## Consigne
Relevez tous les pays nommés dans le texte sur la démocratie en Amérique latine, dans leur ordre d'apparition.

El Correo de la Diaspora argentina
Avancée de la
démocratie en Amérique Latine,
un message pour les peuples arabes
Pepe
Escobar
Vendredi 16
décembre 2011
Jetez un bon coup d’œil à cette
photo de 1970.
La femme de 22 ans sur la photo
est sur le point d’être interrogée par
un bouquet d’inquisiteurs subtropicaux.
Elle vient d’être torturée,
d’être soumise à l’électrocution et à la
baignoire - ce que Dick Cheney qualifie
comme un « interrogatoire amélioré » -
durant 22 jours.
Pourtant elle n’a pas craqué.
Aujourd’hui cette femme, Dilma
Rousseff, est la Présidente du Brésil -
le perpétuel « pays du futur », la
septième économie la plus grande du
monde par la parité de pouvoir d’achat
(devant le Royaume-Uni, la France et
l’Italie), membre du BRICS et qui exerce
une puissance douce sur la musique, le
football et la joie de vivre.
Cette photo vient d’être publiée,
dans le cadre d’une biographie de
Rousseff, juste quand le Brésil lance
finalement une Commission de Vérité pour
établir ce qui est vraiment arrivé
pendant la dictature militaire
(1964-1985). L’Argentine, plus en
avance, l’a déjà fait - le fait de juger
et de punir ses propres inquisiteurs
survivants en uniforme.
Ce samedi (10 décembre), Rousseff
sera à Buenos Aires à la cérémonie de la
prise du serment de Cristina Kirchner,
réélue comme Présidente de l’Argentine.
Les présidents de ces deux pays
sudaméricains clés sont des femmes.
Dites-le à la junte Tantawi d’Egypte -
ou à ces modèles de démocratie de la
Maison de Saud.
Ces choses là prennent du temps
Les Egyptiens peuvent ne pas
savoir qu’il n’a fallu aux Brésiliens
pas moins que 21 ans pour se débarrasser
d’une dictature militaire.
L’indestructible Dilma dans la photo est
le pendant des années 70 de la
génération Google d’aujourd’hui luttant
pour la démocratie du Caire jusqu’à
Manama, d’Aleph à l’est de l’Arabie
Saoudite.

## Liste
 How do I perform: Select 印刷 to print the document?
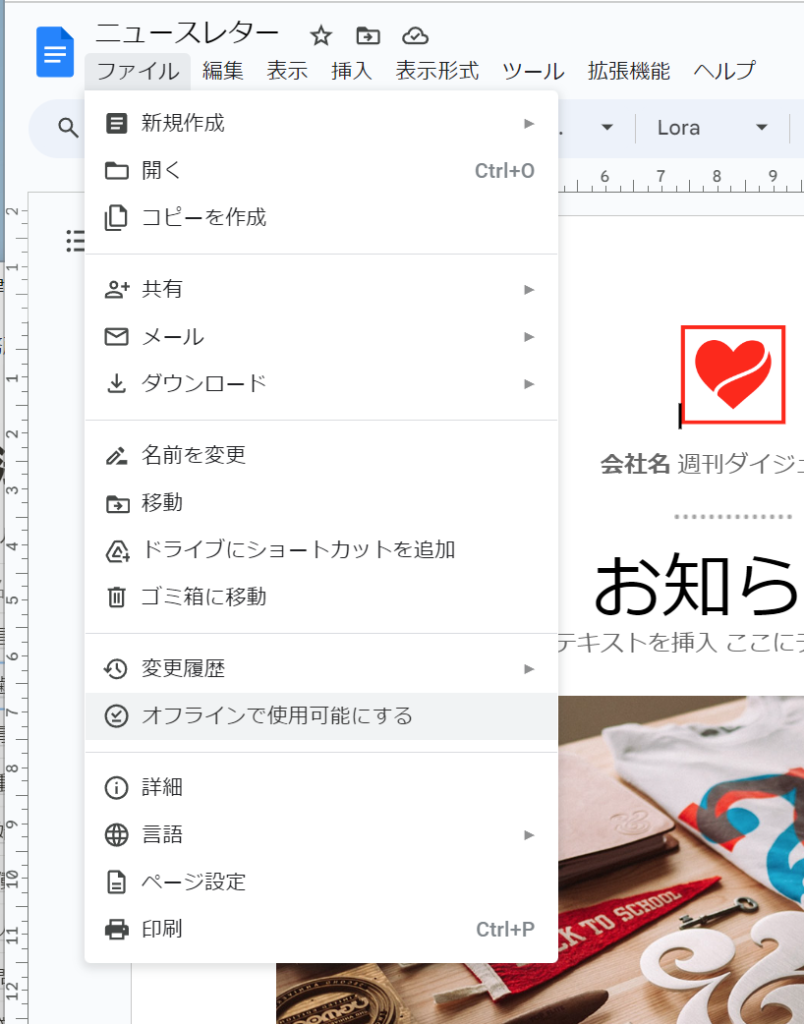162,929
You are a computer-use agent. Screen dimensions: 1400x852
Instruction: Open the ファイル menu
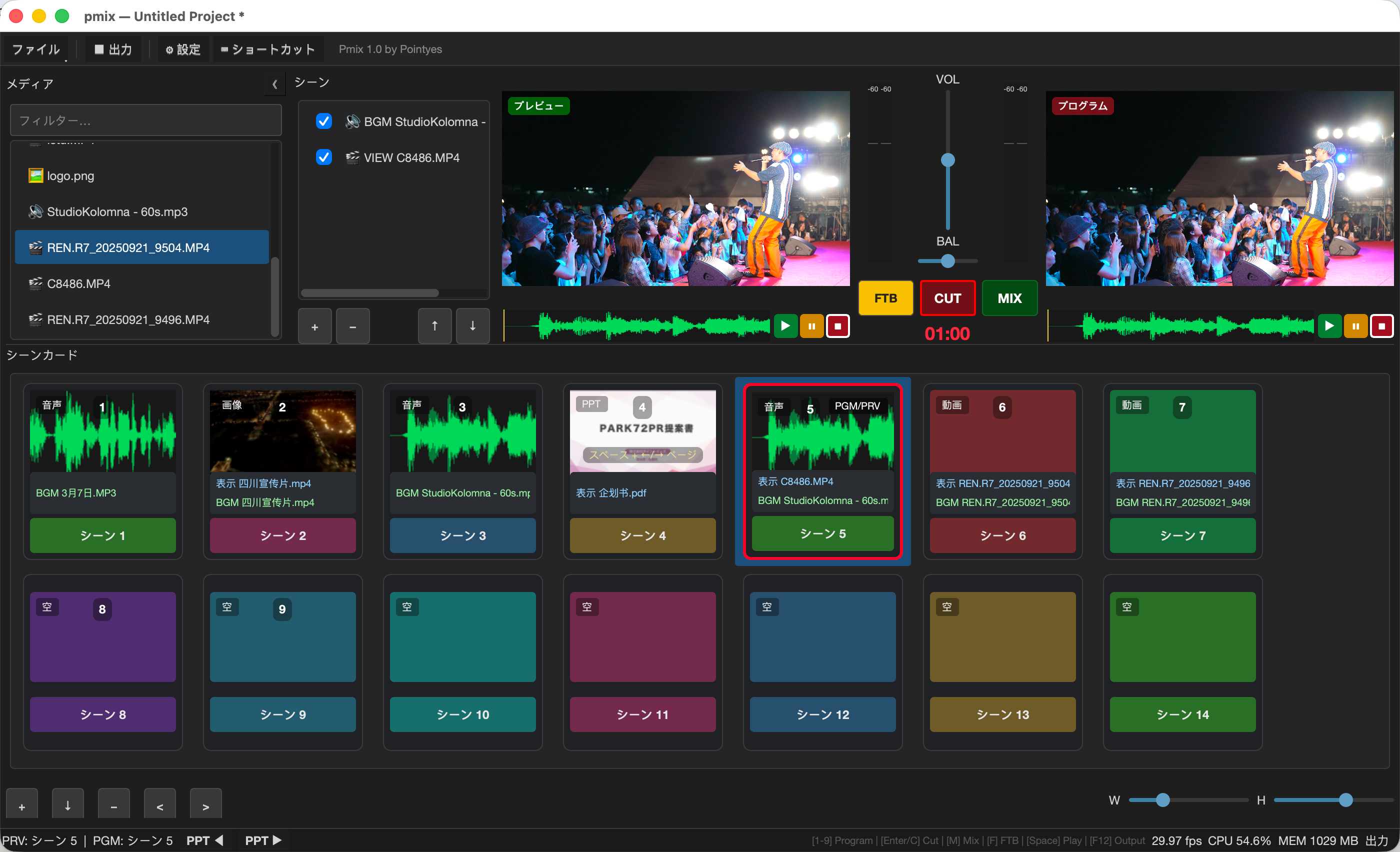[36, 50]
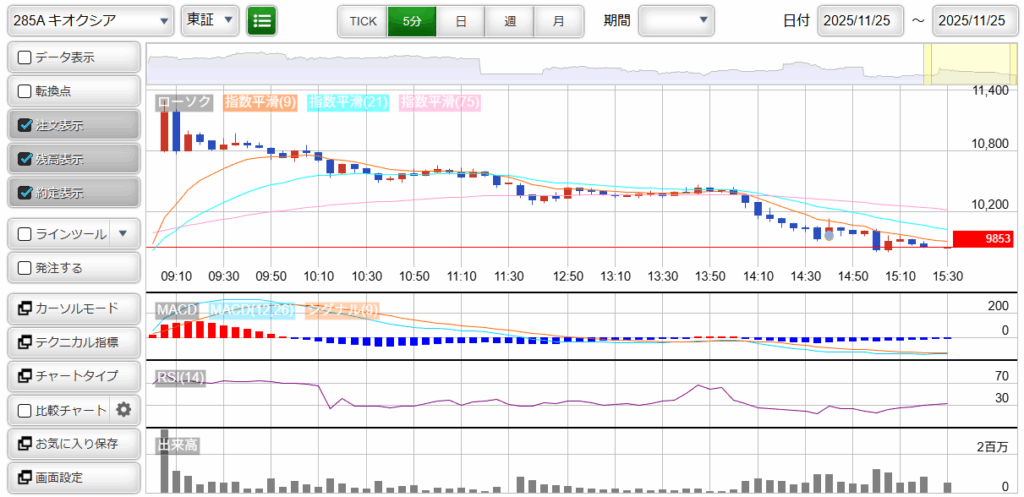Click the comparison chart gear settings icon

(124, 409)
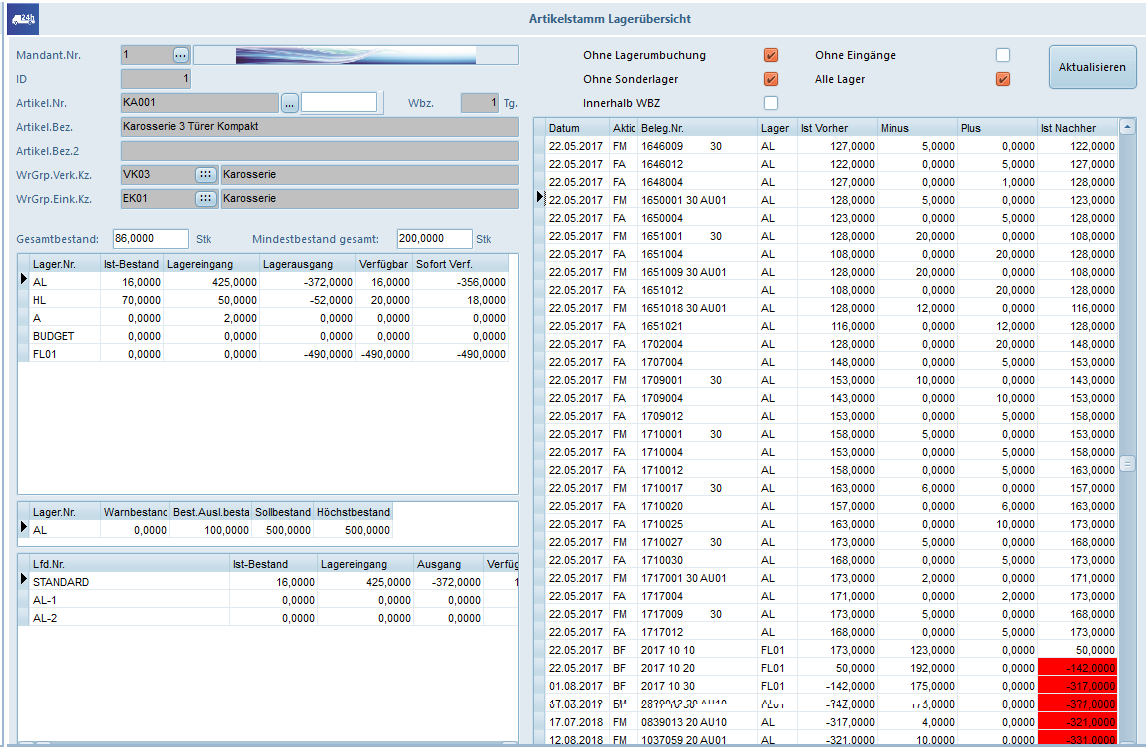This screenshot has width=1146, height=747.
Task: Click the red -142,0000 cell
Action: (1077, 668)
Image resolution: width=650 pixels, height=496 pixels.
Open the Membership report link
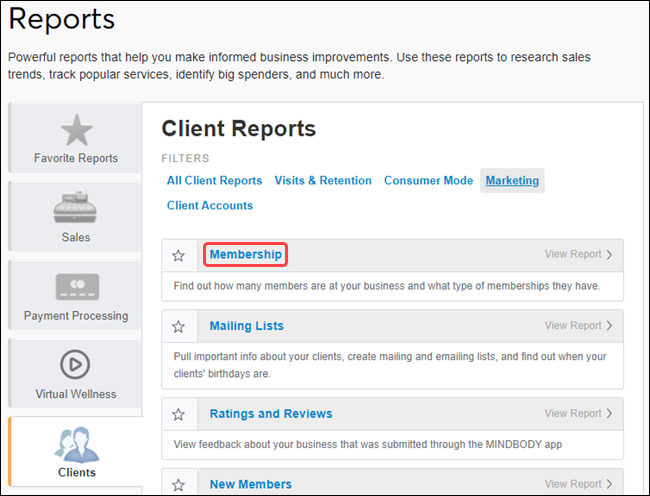[x=246, y=255]
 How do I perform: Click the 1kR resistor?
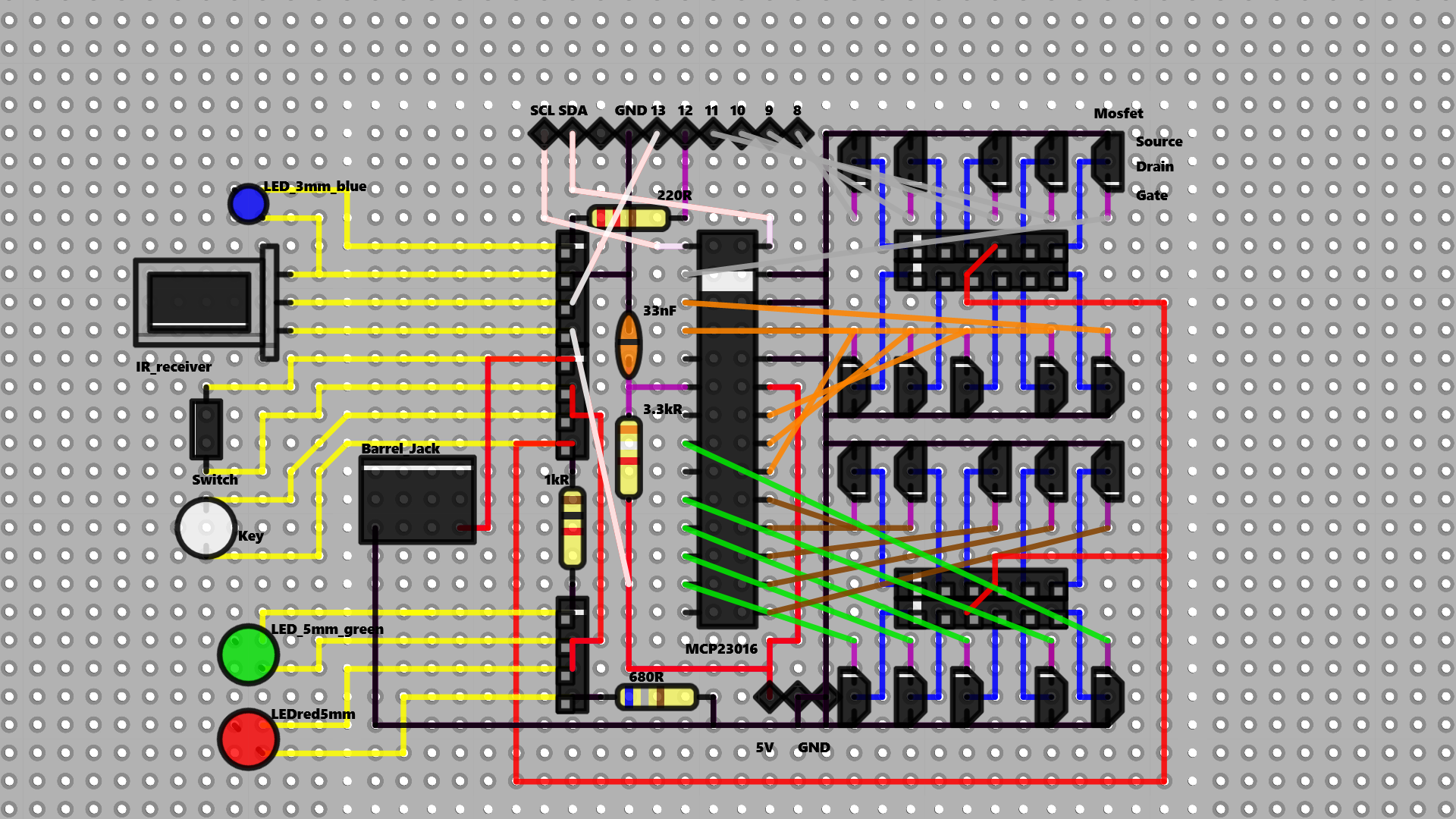coord(573,526)
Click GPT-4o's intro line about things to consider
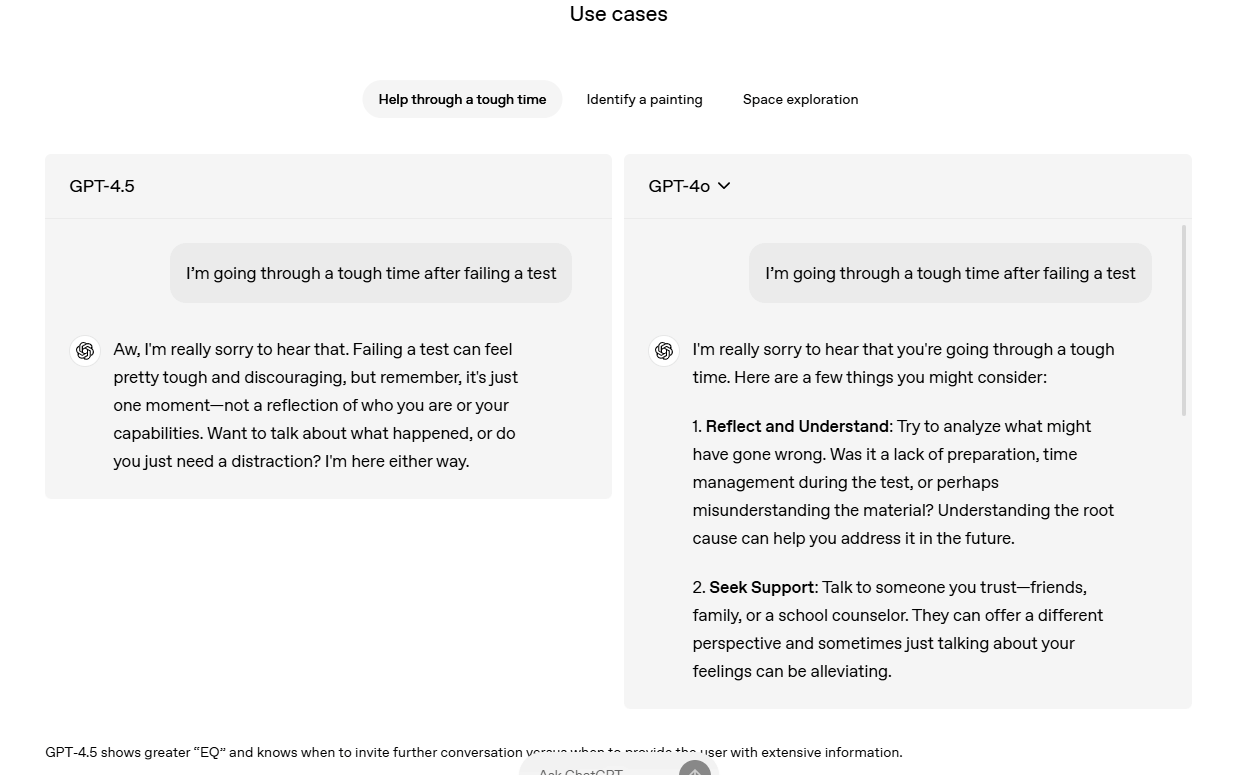Viewport: 1246px width, 775px height. (x=902, y=363)
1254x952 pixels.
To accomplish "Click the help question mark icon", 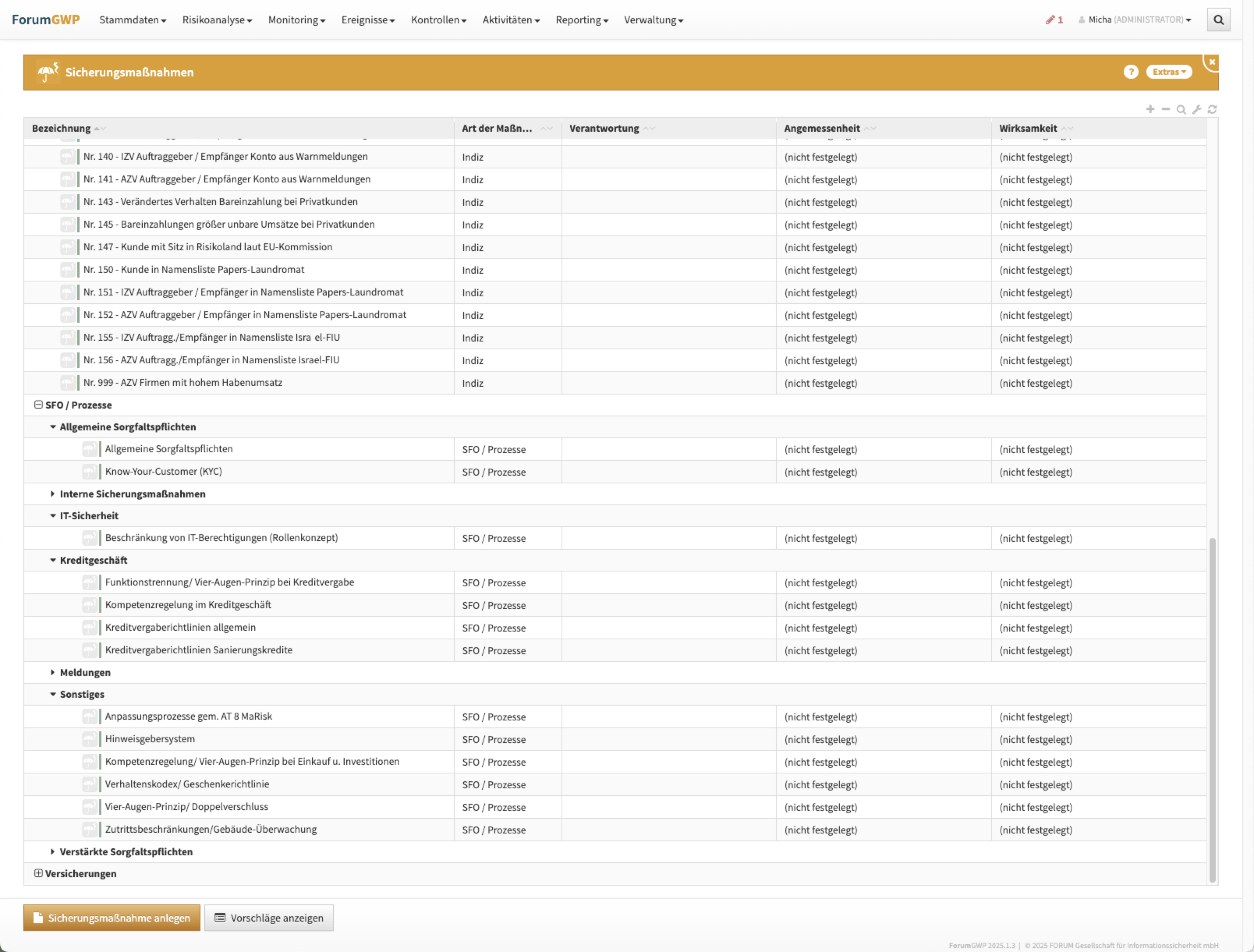I will coord(1130,72).
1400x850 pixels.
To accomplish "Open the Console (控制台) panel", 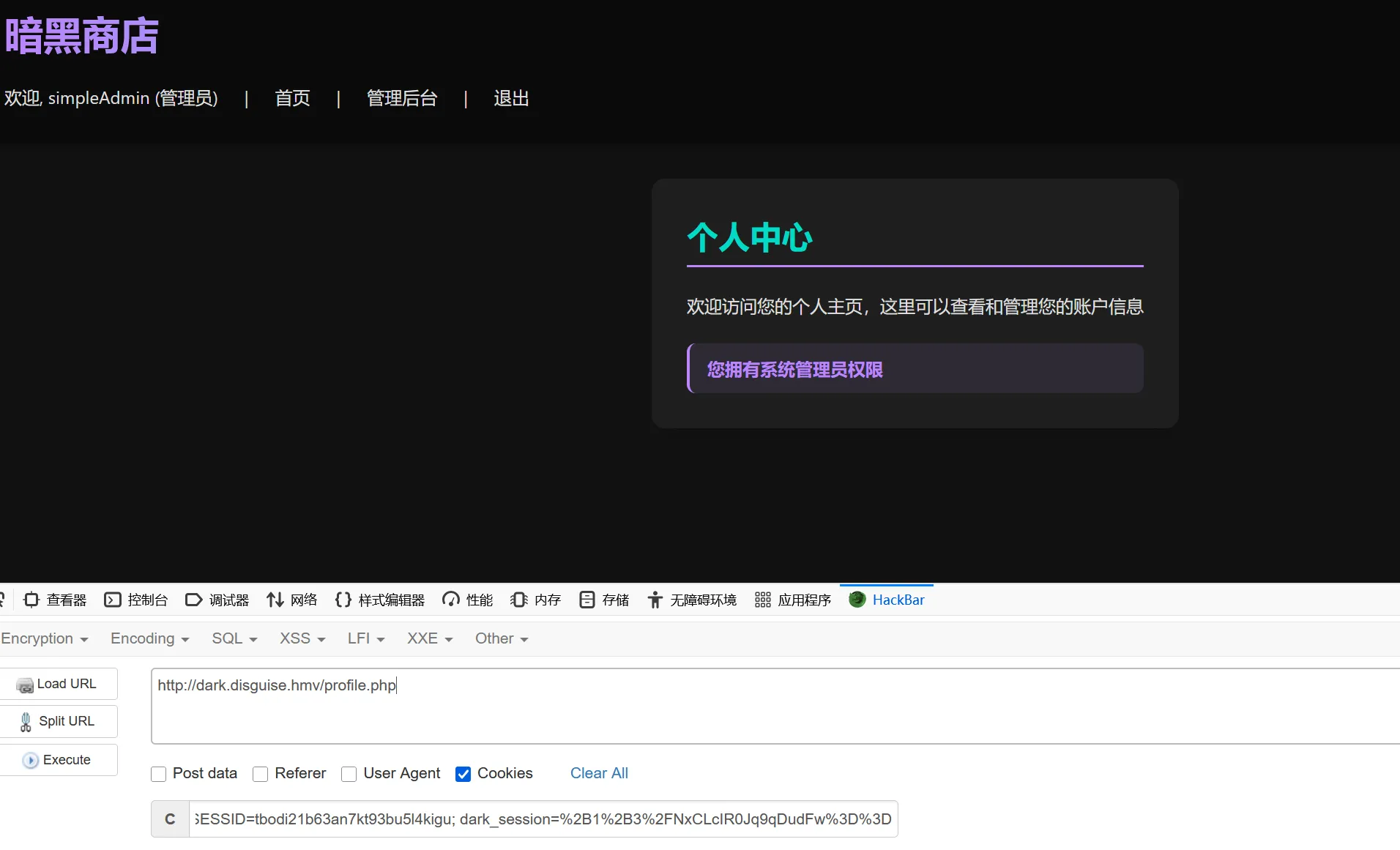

## Résultat
Brésil, Royaume-Uni, France, Italie, Argentine, Egypte, Arabie Saoudite